Мальтийская цепь (сборник) - Волконский Михаил. Страница 12

Второй секундант Литты остался у дороги и, наморщив лоб и приставляя ко лбу руку, силился разглядеть, когда покажется наконец Мельцони со своими секундантами.

– Едут, едут! – наконец проговорил он и махнул шляпой Литте, который продолжал ходить по полянке, опустив голову и внимательно смотря себе под ноги.

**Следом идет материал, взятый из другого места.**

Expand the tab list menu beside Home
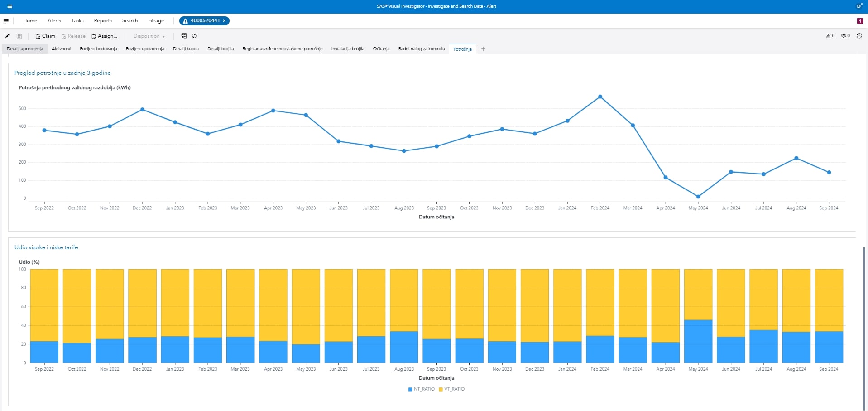Viewport: 868px width, 411px height. click(6, 21)
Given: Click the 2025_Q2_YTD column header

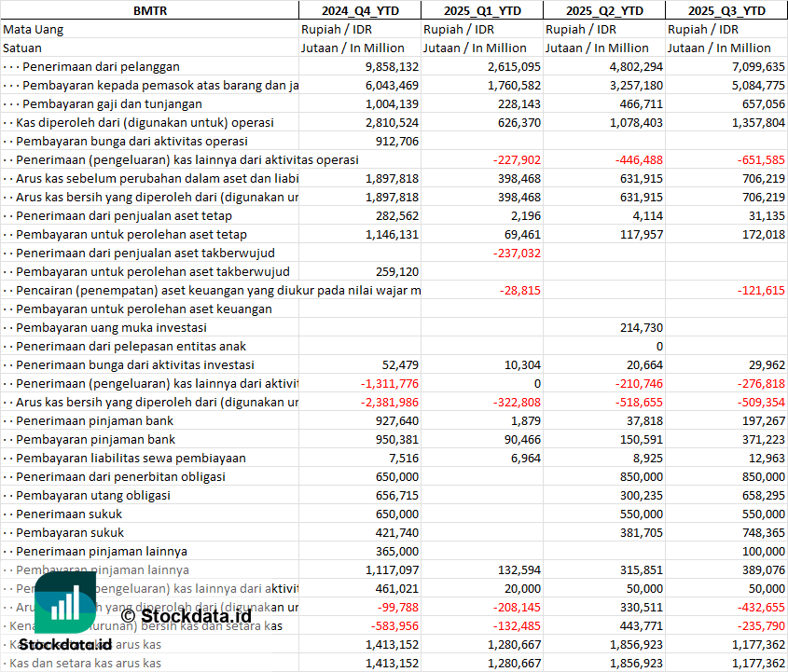Looking at the screenshot, I should coord(603,10).
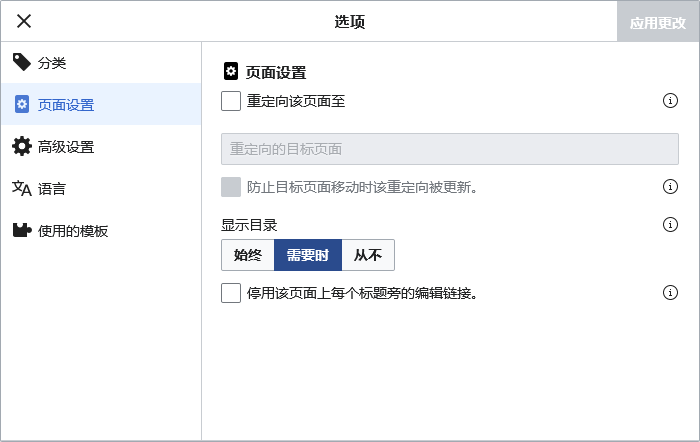Toggle 防止目标页面移动时该重定向被更新 checkbox
This screenshot has width=700, height=442.
point(231,187)
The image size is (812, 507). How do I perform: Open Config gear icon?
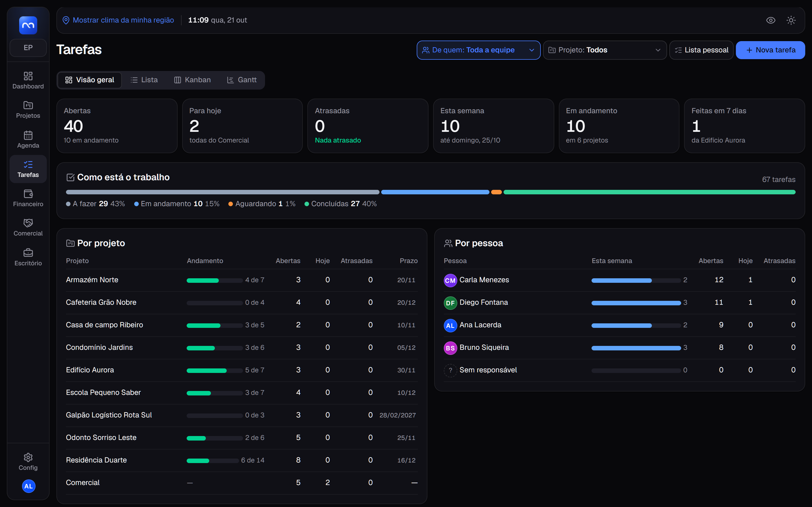[x=28, y=457]

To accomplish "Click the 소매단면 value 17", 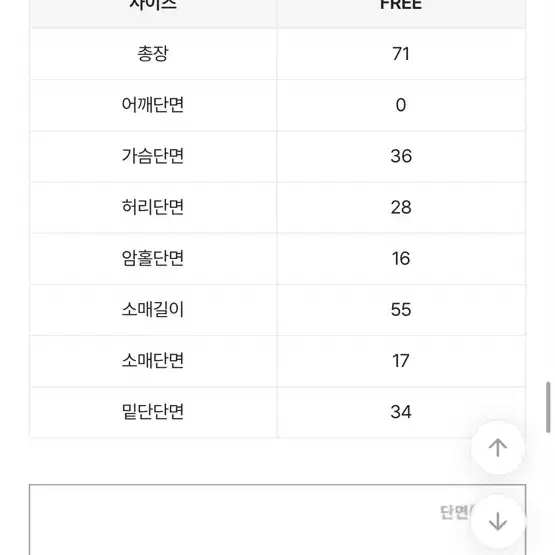I will (x=401, y=361).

Мельцони подскакал широким галопом с дюком ди Мирамаре и с гвардейским офицером, которого Литта встречал на Вилла-Реале. Они, видимо, торопились. Мельцони был слегка взволнован. Лицо его отдавало непривычною желтизной и глаза светились немного странным, несвойственным им блеском. Они поспешно соскочили с лошадей и быстрыми шагами, ведя их в поводу, приблизились к полянке. Дюк ди Мирамаре учтиво, как к даме во время танцев, подошел к секундантам Литты. Гвардейский офицер стал привязывать лошадей.

Литта стоял на середине полянки, и в эту минуту ему хотелось лишь одного: хорошенько вытянуться, выправить свои руки; но он невольно сдержал себя, потому что дюк слишком уж священнодействовал и, церемонно переговорив с его секундантами, направился, плавно и бережно ступая своими тонкими ножками, к Мельцони и стал, поклонившись, что-то объяснять ему.

Мельцони выслушал, кивнул головою и несколько неестественно, по-театральному, вышел на полянку и стал против Литты. Граф взглянул ему прямо в лицо. Мельцони скосил глаза на сторону и опустил веки, как бы избегая встретить взгляд противника. Он вынул свою шпагу и, отдав салют, встал «en garde». [15] Мельцони сейчас же приложил, стукнув свой клинок по клинку противника. Дуэль началась.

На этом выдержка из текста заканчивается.